- _Task statement_
Once you reach the line containing "Screen dimensions: 1044x596" in the entries below, write out that line and each one after it down to the line containing "Click the previous", exactly and with nothing added.

- _Supplied information_
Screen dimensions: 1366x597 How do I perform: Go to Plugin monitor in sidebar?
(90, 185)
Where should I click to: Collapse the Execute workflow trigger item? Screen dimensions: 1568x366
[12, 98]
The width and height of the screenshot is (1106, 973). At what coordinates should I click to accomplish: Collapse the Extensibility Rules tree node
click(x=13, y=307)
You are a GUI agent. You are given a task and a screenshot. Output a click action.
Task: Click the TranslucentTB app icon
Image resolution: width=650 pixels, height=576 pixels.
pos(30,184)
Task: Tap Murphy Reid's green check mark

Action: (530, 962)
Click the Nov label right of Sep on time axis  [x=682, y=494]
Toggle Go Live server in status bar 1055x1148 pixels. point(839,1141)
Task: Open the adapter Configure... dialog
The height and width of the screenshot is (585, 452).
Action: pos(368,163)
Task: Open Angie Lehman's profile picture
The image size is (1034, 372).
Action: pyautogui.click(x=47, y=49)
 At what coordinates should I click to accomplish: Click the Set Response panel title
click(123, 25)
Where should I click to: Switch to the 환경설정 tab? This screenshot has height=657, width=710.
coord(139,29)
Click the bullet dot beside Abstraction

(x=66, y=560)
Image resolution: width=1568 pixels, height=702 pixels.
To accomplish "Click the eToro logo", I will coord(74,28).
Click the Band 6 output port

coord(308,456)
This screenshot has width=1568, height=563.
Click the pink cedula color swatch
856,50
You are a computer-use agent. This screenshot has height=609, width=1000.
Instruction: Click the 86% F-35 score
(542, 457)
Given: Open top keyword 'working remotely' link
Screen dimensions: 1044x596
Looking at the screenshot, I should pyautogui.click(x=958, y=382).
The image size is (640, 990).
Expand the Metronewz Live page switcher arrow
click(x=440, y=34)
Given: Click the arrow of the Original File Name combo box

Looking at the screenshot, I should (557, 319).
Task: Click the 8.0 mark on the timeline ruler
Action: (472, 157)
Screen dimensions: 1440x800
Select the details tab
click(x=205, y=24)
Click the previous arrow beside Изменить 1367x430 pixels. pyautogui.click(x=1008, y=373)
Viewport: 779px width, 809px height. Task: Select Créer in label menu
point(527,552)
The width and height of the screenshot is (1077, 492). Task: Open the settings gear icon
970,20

- _Task answer_
Screen dimensions: 1044x596
Looking at the screenshot, I should pyautogui.click(x=958, y=382).
The image size is (640, 990).
Expand the Metronewz Live page switcher arrow
click(x=440, y=34)
Given: Click the arrow of the Original File Name combo box

Looking at the screenshot, I should (557, 319).
Task: Click the 8.0 mark on the timeline ruler
Action: (472, 157)
Screen dimensions: 1440x800
Select the details tab
click(x=205, y=24)
Click the previous arrow beside Изменить 1367x430 pixels. pyautogui.click(x=1008, y=373)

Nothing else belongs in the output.